Biliyorum ülke gündemi yine yoğun ve normal şartlarda ben de malum konular üzerinde kalem oynatmayı tercih ederdim. Ama bugünlük “Manhattan”dan bildirmek niyetindeyim.
10 günü aşkın süredir New York’tayım. Takdir edersiniz ki “âlemlere” akmıyorum, onun yerine New York City’nin en pırıltılı şehri Manhattan’ın cildini besleyen kan damarlarında akıyorum: Metro hatlarında.
Tek başıma da değil. Sevgili rehberim, akrabam ve arkadaşım Hulusi Erhan Sakallıoğlu sayesinde, seyahatime Brooklyn Köprüsü yapılırken vurgun yiyerek ölen işçilerin hikâyeleri de ekleniyor, ilk göçmenlerin yerleştirildiği evlerin sergilendiği Tenement Museum, yani Ucuz Konut Müzesi de. Şöyle bir derleme yaptım:
SEVİLESİ ŞEYLER
■ İnsanların birbirine karşı kibar olması. Bu kibarlığın görev bilinciyle eda edilmesiyle ve gayet yüzeysel bir sorununuz yoksa şahane.
■ “Brown Stone” denilen ve çikolatalı gofrete benzeyen kahverengi taş evler.
■ Şehrin her köşesinde her an müzik olması. Şehrin bunu daha da abartması. Greenwich Village mahallesinin kurduğu orkestranın, sadece 2 profesyonel üyesi var sözgelimi.
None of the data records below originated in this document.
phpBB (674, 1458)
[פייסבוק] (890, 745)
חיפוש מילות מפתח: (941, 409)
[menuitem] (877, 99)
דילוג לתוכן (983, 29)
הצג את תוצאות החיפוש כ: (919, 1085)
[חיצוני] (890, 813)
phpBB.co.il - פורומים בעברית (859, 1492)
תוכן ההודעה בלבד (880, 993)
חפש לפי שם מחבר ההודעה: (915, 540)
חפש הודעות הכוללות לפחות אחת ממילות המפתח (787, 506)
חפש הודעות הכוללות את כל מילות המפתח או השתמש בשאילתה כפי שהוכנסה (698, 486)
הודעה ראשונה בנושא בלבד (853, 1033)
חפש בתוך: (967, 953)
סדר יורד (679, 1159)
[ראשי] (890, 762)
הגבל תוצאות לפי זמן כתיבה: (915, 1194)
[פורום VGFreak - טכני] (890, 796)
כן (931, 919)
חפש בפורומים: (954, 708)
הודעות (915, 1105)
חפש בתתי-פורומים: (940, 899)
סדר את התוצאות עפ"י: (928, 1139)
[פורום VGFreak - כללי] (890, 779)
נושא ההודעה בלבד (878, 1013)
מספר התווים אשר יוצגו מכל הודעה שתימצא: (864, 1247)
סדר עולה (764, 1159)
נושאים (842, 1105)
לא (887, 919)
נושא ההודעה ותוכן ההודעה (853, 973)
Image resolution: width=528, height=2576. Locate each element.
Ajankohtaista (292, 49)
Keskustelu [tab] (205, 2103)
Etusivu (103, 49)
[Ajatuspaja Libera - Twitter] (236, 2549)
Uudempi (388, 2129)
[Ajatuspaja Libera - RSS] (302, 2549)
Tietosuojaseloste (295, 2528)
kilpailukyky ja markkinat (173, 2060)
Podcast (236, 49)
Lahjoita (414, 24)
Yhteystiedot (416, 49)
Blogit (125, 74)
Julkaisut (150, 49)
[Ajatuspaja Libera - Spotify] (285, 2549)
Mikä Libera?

Kalan 77 kişi, mahallenin bakkalı, kasabı ve oturanından oluşuyor. Ve Çaykovski’nin Eugene Onegin’ini hiç kusursuz icra etmeyi başarıyorlar. Değil mahalle, devlet desteğiyle ayakta duramayan orkestramız utansın.
■ Takdir edilesi tarih merakı, kendini tarihe mal etme ihtiyacı: Mahallelerin, hatta apartmanların bile tarihini tutmuş, kökenine inmiş meraklıları var Uptown Manhattan’ın Hudson Highs denilen muhitinde “İngilizleri püskürtmek için işte burada mevzi alındı, George Washington bu saldırıdan büyüyerek çıktı” kıvamlı New York gaza kıssaları anlatan bir adam var örneğin.
■ Elinde iki adet donut ve kahveyle park etmiş arabaya doğru yürüyen NYPD polisleri. “Abi meraba, Special Victim Unit mi?” diye yanaşıp kutudaki diğer kahveye hallenmek gibi hayaller kurulmadı değil.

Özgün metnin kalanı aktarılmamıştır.